Aquella noche, madrugada ya, hacía tanto frio que el niño Miguel tuvo que cubrirse totalmente con las sábanas y mantas. Para que ninguna parte de su cuerpo, brazos, cabeza, quedara expuesta a la temperatura gélida de la habitación. La casa de la calle del Viento hacía honor a su nombre. Vulnerable a todas las inclemencias, los truenos y relámpagos se habían sumado a la fiesta de aquel 31 de Octubre de 1942.
Su hermano mayor dormía tranquilo en la cama de al lado. O, al menos, es lo que el pensaba. Dudó. Asomó un poco la cabeza e intentó aprovechar la corta iluminación de un rayo para ver si el pecho se movía. Pero era tan breve el tiempo y tan cercana la tronada que, fracasado, volvió a sumergirse entre las ropas del lecho.
Era extrañísimo que tanto ruido no despertara a Juan. Tal vez, algún fantasma maligno lo mantenía en sueños o, tal vez... eso no lo quería pensar.
Esa noche, al final de la cena, el abuelo contó que, cuando era solo un niño, su hermana amaneció muerta en la cama, justo la que ahora ocupaba Miguel. La noche de todos los santos. Tal día como hoy. Nunca se supo con seguridad que es lo que le ocurrió.

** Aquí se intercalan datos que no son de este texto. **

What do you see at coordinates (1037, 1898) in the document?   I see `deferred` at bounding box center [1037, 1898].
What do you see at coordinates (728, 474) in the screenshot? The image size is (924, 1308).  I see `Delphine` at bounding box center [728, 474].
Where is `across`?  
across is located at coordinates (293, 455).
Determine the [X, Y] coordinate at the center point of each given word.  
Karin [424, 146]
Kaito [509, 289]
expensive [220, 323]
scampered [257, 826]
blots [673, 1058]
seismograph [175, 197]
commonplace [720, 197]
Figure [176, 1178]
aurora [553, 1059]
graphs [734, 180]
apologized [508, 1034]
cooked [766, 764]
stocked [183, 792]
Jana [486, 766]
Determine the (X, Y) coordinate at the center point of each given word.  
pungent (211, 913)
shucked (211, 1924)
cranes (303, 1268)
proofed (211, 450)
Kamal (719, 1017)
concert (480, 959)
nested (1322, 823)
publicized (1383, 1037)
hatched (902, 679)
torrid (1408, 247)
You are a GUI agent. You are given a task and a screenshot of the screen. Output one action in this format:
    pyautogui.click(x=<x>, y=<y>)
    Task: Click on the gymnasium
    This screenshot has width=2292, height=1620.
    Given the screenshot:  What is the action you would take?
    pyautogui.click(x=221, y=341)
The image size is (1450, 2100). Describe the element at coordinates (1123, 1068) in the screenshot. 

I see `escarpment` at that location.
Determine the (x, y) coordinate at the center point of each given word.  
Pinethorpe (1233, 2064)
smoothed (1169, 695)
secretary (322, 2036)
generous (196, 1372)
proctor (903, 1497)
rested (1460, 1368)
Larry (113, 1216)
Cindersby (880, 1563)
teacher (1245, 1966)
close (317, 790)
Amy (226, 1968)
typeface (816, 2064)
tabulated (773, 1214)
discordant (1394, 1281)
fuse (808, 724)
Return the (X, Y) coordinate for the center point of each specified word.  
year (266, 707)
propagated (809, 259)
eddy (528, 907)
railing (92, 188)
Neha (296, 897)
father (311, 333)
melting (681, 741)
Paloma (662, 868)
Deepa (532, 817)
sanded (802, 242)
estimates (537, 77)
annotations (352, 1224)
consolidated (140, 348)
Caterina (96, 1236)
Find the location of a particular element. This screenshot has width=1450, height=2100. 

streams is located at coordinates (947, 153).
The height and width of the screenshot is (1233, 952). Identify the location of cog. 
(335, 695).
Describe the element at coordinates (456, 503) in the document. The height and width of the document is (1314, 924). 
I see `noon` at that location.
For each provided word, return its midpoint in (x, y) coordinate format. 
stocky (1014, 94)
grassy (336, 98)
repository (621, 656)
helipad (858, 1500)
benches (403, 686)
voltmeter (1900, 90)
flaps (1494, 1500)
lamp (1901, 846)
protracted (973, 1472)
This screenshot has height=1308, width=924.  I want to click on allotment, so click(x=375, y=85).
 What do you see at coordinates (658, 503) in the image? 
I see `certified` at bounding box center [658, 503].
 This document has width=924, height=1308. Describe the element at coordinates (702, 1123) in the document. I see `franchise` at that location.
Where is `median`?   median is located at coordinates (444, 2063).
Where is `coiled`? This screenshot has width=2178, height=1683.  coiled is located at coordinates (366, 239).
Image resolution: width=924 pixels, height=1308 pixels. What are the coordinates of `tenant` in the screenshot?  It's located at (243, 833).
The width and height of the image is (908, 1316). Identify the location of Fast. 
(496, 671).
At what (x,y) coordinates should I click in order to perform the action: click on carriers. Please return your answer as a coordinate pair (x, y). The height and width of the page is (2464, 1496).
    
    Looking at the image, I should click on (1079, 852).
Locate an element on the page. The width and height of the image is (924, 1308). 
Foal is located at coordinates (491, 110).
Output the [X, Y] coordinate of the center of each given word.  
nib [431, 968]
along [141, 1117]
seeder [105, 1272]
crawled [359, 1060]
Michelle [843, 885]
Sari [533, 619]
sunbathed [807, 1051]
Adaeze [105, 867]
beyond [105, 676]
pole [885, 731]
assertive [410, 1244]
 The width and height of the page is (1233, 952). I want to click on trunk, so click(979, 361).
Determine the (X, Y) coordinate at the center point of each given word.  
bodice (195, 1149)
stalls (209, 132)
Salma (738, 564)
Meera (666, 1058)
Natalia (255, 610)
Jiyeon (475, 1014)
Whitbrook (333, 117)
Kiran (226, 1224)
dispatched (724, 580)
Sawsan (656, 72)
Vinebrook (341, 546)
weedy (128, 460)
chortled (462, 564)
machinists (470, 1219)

De pronto, le pareció escuchar un crujido seco en la madera del suelo. Se le encogió el corazón. ¿Habrá alguien ahí? Asustadísimo, incapaz de mirar, todavía se arremolinó más en si mismo. Se hizo un ovillo en el centro de la cama. Intentó hundirse en el colchón, aunque sabía que todo aquello sería en vano. Si aquel ser sádico y despiadado quería matarle también a el, poco podría esconderse.
Igual tendría una oportunidad con una acción por sorpresa. Desarroparse y gritar muy fuerte. Un chillido largo. Eso no lo esperaría la alimaña que estaba junto a su cama y tal vez quedara desconcertada el tiempo suficiente para que Miguel saltara, corriera hacia la puerta y bajara el tramo de escaleras hasta llegar a la habitación de sus padres.
Por contra, podía salir mal. El monstruo no dudaría en agarrarle por el cuello para acallar sus gritos. Y estrangularle hasta el ahogo. Esa angustia final le aterrorizó.
Falto de otras iniciativas, pensó en negociar con el asesino e implorar a algunos posibles buenos sentimientos. No era más que un niño pequeño que quería vivir un poco más.
Se ofreció, inofensivo, estirando su cuerpo bajo las sábanas. Buscó transmitir una mayor relajación. Tal vez así, mostrando su desprotección, el demonio perdería interés.
Otro crujido en la madera; dos. Y otro más. El monstruo se estaba moviendo. Escuchó, claramente, como se cerraba la ventana. O tal vez se abría. Más pasos que cruzaban la habitación. El corazón saltando fuera de su pecho. El estrépito de un trueno no le permitió estar seguro de que la puerta se cerrara. Quedó el silencio. La luz de un relámpago y, de nuevo, otra explosión ensordecedora.
Ya nada más.
Cuando se despertó, pensó que acababa de dormirse, pero ya no sonaban los truenos y el sol se filtraba entre los postigos. Su hermano ya se había levantado.
El suelo crujió cuando posó los pies descalzos. Celebró la vida.